Due to the hierarchical structure of conventional WDM networks, each add/drop node of the network communicates with the hub node. However, a communication channel cannot exist between two add/drop nodes of conventional WDM networks. For one of the add/drop nodes to communicate with another of the add/drop nodes, this communication can only be facilitated through communication via the hub node.

Alternative WDM network architectures, not based on OADMs, exist. In these architectures the wavelength selective devices at each of the nodes are replaced by power splitters and combiners and the wavelength selection function is performed at the transceiver. At the transmitter of the transceiver, the wavelength is selected by means of a tunable laser. At the receiver of the transceiver, a tunable optical filter is used in direct detection optical interfaces, while in coherent optical interfaces the wavelength is selected by the local oscillator. Examples of these kinds of architectures, are referred to as Broadcast-and-Select (B&S) architectures.

B&S network architectures, include a Wavelength-select WDM passive optical network (WS- PON), which are of interest in mobile transport for fronthaul applications over installed passive optical network (PON) infrastructures. This kind of architecture is also called PON with WDM overlay. One reason for their interest, is because it is possible to form these network architectures using a non-hierarchical structure, where each node in the network can communicate with each other node and not exclusively with a hub node.

In B&S architectures, chains of optical add-drop nodes, each one consisting of a passive splitter taps a WDM optical signal along an optical fibre and broadcasts the WDM optical signal to a number of optical ports, each port connected to a transceiver. The portion of the signal that is not tapped continues to propagate to the next add/drop node.
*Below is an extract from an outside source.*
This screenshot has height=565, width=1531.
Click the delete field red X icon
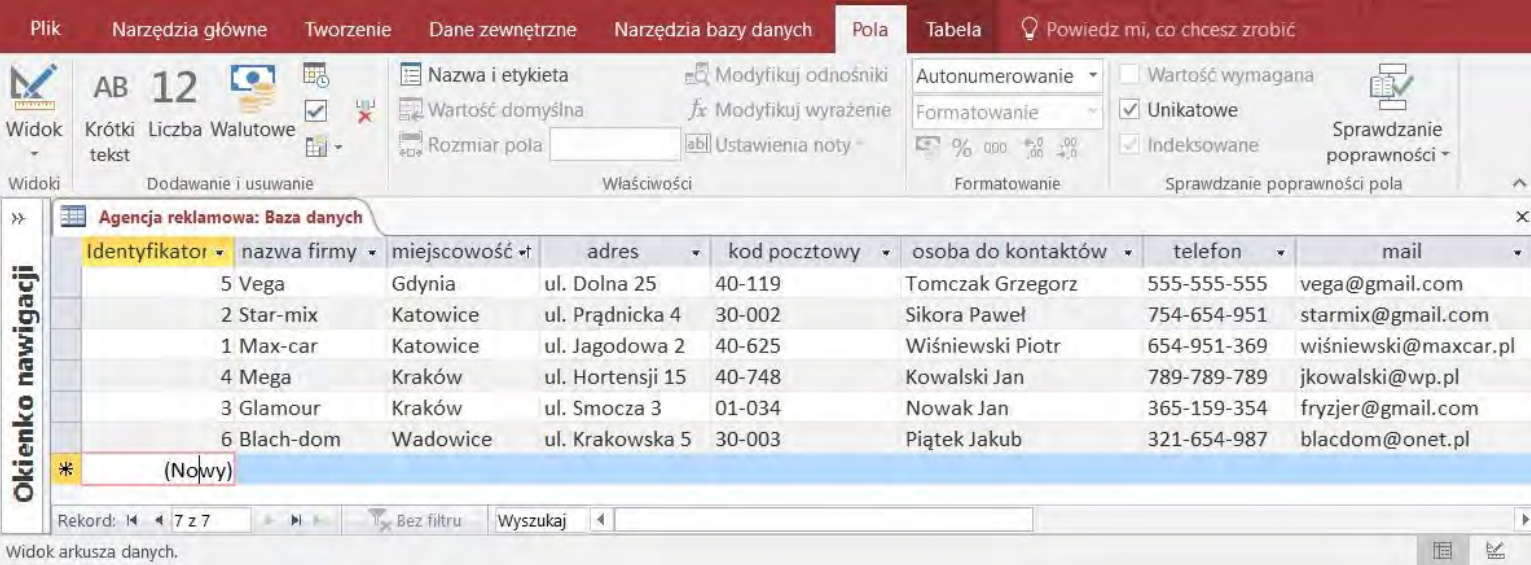point(365,111)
The paper entitled “A broadcast-and- select OADM optical network with dedicated optical-channel protection” by J.-K. Rhee; I. Tomkos; Ming-Jun Li, Journal of Lightwave Technology (Vol. 21 , no. 1 , pp. 25-31 , Jan. 2003), discloses such a B&S architecture, where a two-fibre optical-ring network with nodes based on a B&S- OADM architecture is disclosed. The nodes in this paper use wavelength-selective switches at each node. This architecture is used in fronthaul applications to connect a baseband processing node to distant remote units placed at different locations. However, this architecture also uses power splitters at each node, which greatly increases optical path losses.
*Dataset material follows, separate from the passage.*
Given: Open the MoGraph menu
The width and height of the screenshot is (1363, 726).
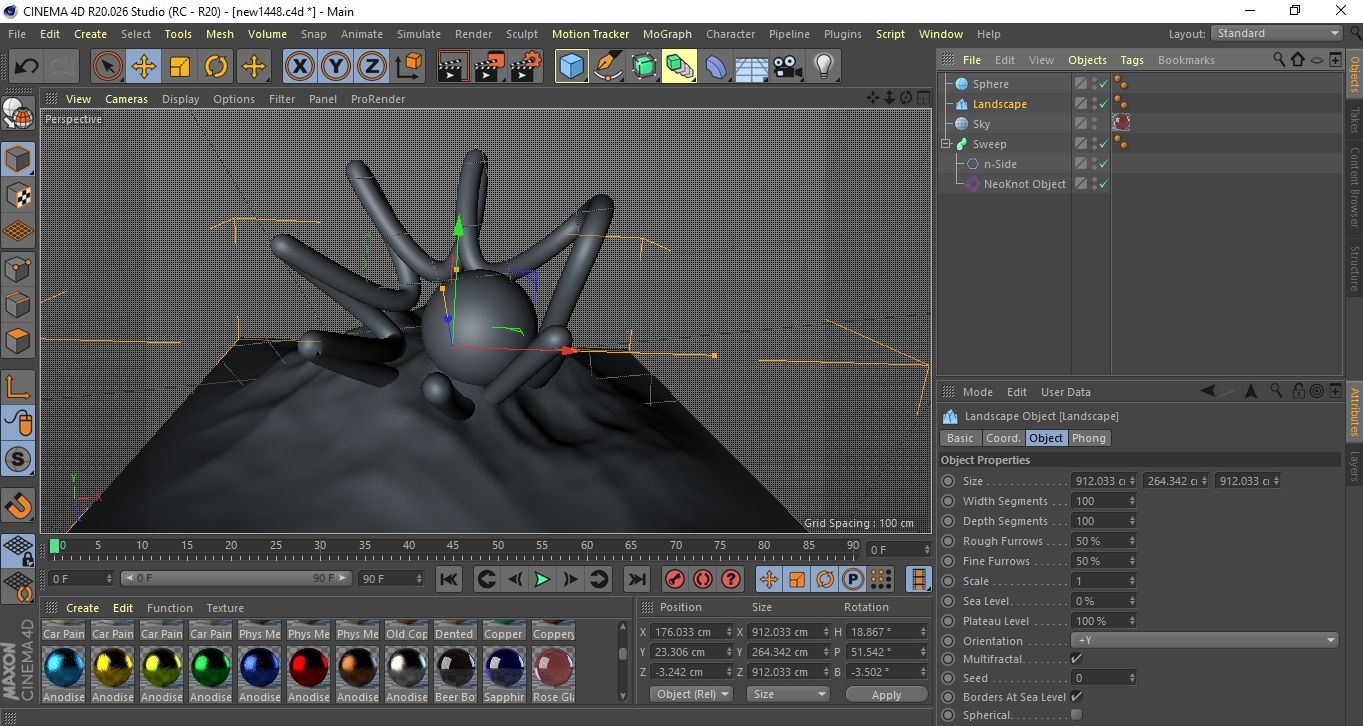Looking at the screenshot, I should 667,34.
Examples according to the present disclosure therefore aim to provide an optical network node, an optical network and a method that at least partially address one or more of the challenges discussed above.

According to a first aspect there is provided a first optical network node that comprises: a first optical add-drop multiplexer (OADM) coupled to a first optical fibre; a transceiver comprising a receiver and a transmitter; and an optical configuration unit coupled between the transceiver and the first OADM, wherein the optical configuration unit is operable to selectively couple the receiver to the first OADM so as to receive a first optical signal dropped from the first optical fibre or to selectively couple the transmitter to the first OADM so as to add a second optical signal to the first optical fibre.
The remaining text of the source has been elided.